━━━ Information provided

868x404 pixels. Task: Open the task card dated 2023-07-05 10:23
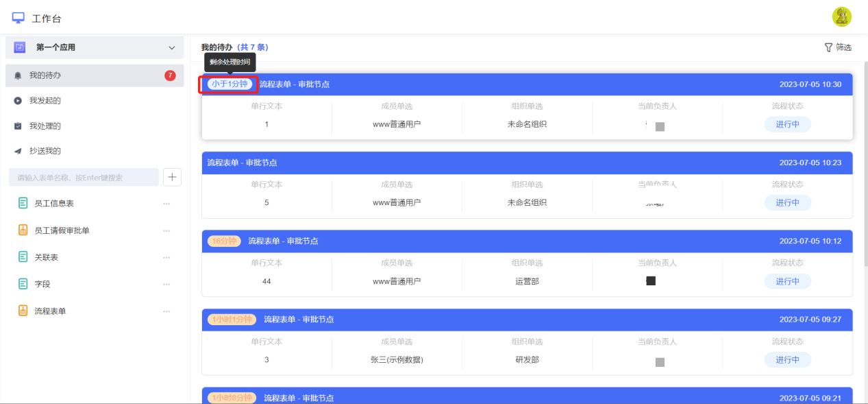coord(527,185)
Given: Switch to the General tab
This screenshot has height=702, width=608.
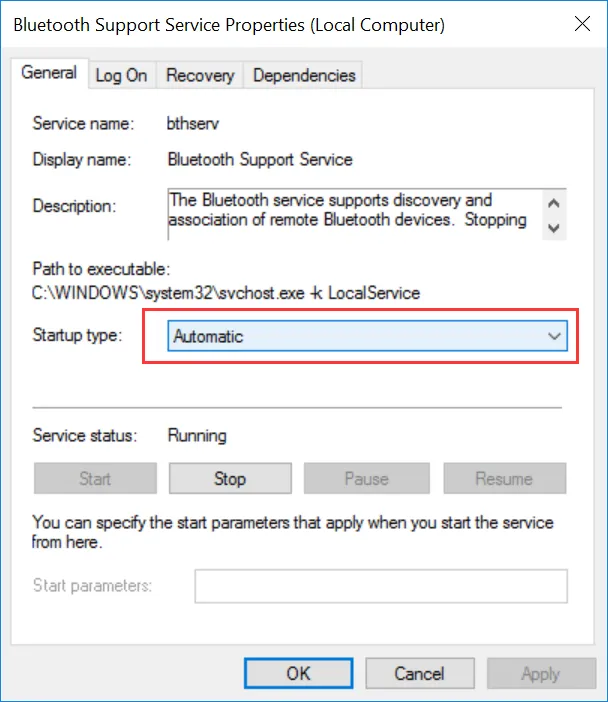Looking at the screenshot, I should point(49,73).
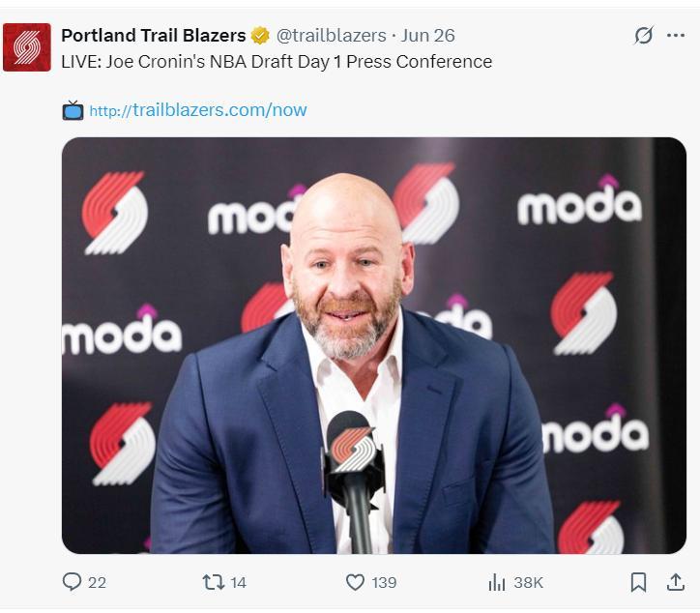The width and height of the screenshot is (700, 613).
Task: Open the Jun 26 timestamp link
Action: 427,36
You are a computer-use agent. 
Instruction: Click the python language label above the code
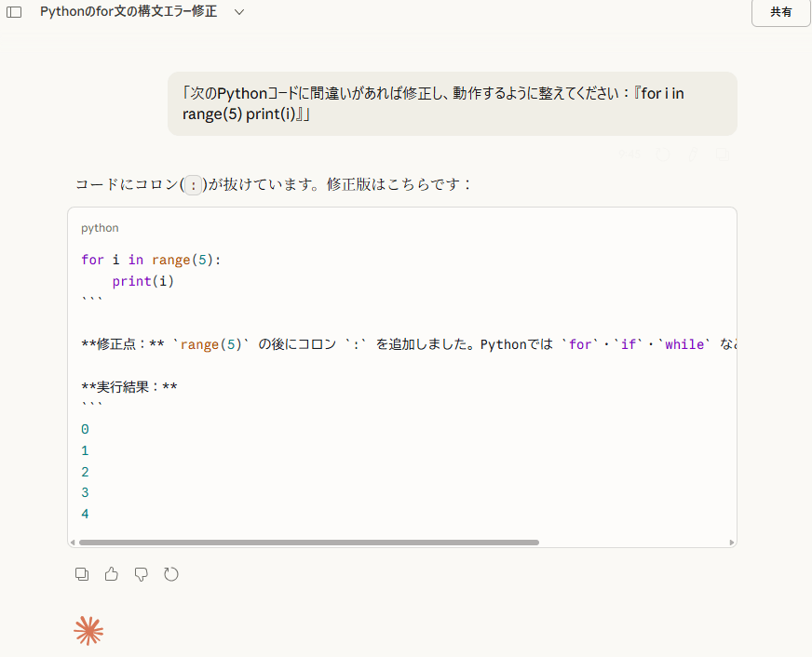point(99,228)
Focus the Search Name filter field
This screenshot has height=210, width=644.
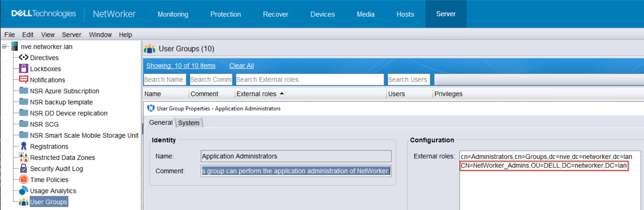[164, 79]
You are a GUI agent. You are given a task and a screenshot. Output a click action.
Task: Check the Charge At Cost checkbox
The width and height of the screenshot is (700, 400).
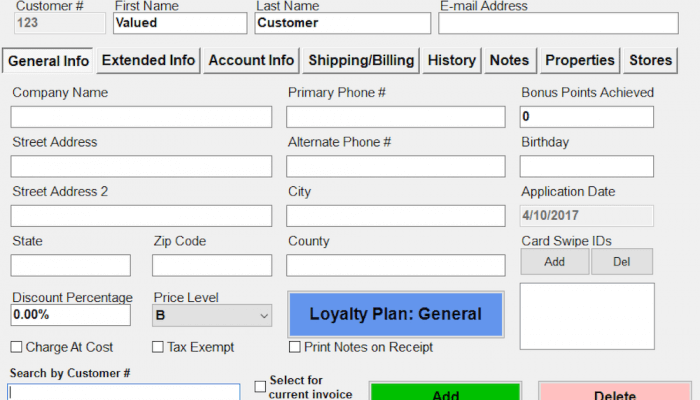(x=17, y=347)
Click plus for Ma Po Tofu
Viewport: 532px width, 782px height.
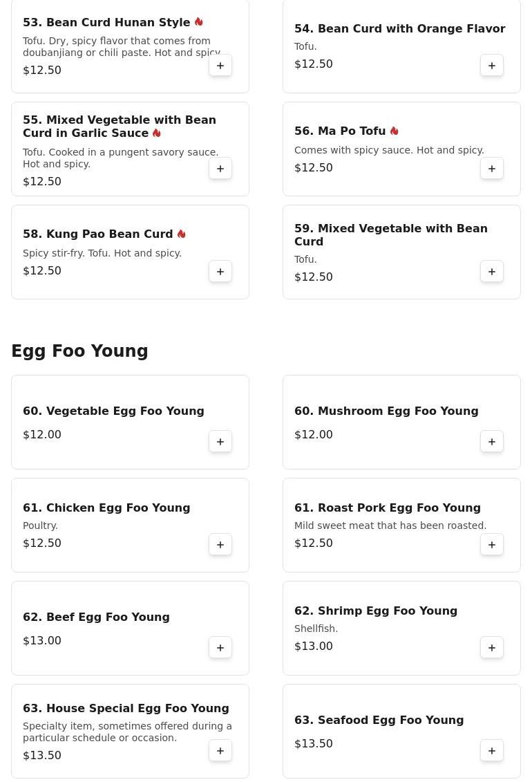[492, 169]
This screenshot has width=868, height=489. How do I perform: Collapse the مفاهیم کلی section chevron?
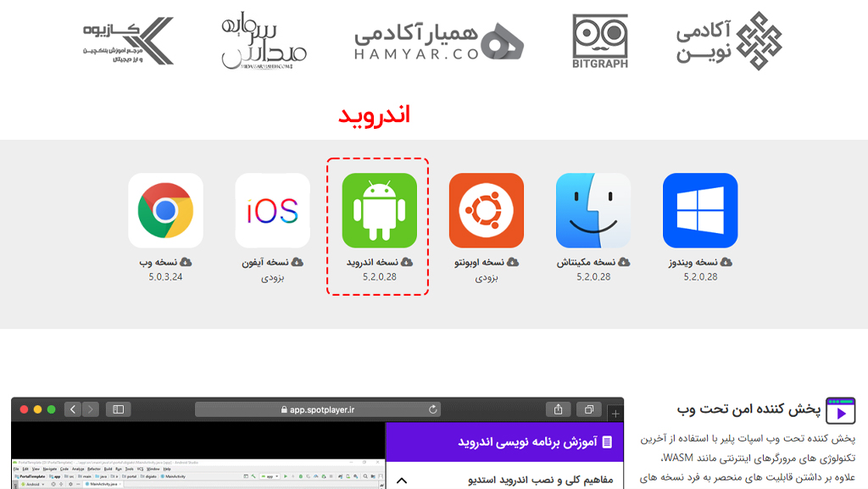pyautogui.click(x=402, y=481)
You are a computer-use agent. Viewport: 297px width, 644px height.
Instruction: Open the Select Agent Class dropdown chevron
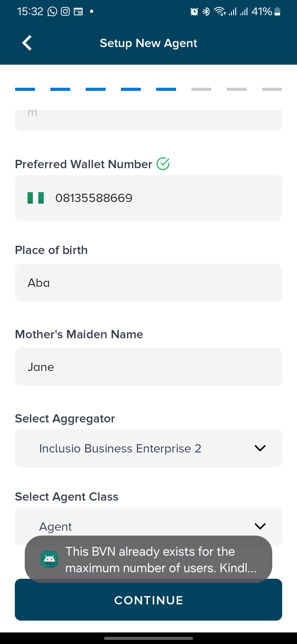point(260,526)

━━━━━━

Go through the entries above and output them exactly, without pictures.

→ Completed exercise
868x404 pixels. Task: Open the task card dated 2023-07-05 10:23
coord(527,185)
Given: Switch to the General tab
This screenshot has height=702, width=608.
Looking at the screenshot, I should point(49,73).
The width and height of the screenshot is (700, 613).
Task: Open the Jun 26 timestamp link
Action: 427,36
You are a computer-use agent. 
Instruction: Click the python language label above the code
point(99,228)
Focus the Search Name filter field
This screenshot has height=210, width=644.
[164, 79]
You are a GUI agent. You are given a task and a screenshot. Output a click action.
Task: Check the Charge At Cost checkbox
The width and height of the screenshot is (700, 400).
(x=17, y=347)
Click plus for Ma Po Tofu
Viewport: 532px width, 782px height.
[492, 169]
This screenshot has width=868, height=489. How do I perform: Collapse the مفاهیم کلی section chevron?
pyautogui.click(x=402, y=481)
You are a computer-use agent. Viewport: 297px width, 644px height.
Instruction: Open the Select Agent Class dropdown chevron
point(260,526)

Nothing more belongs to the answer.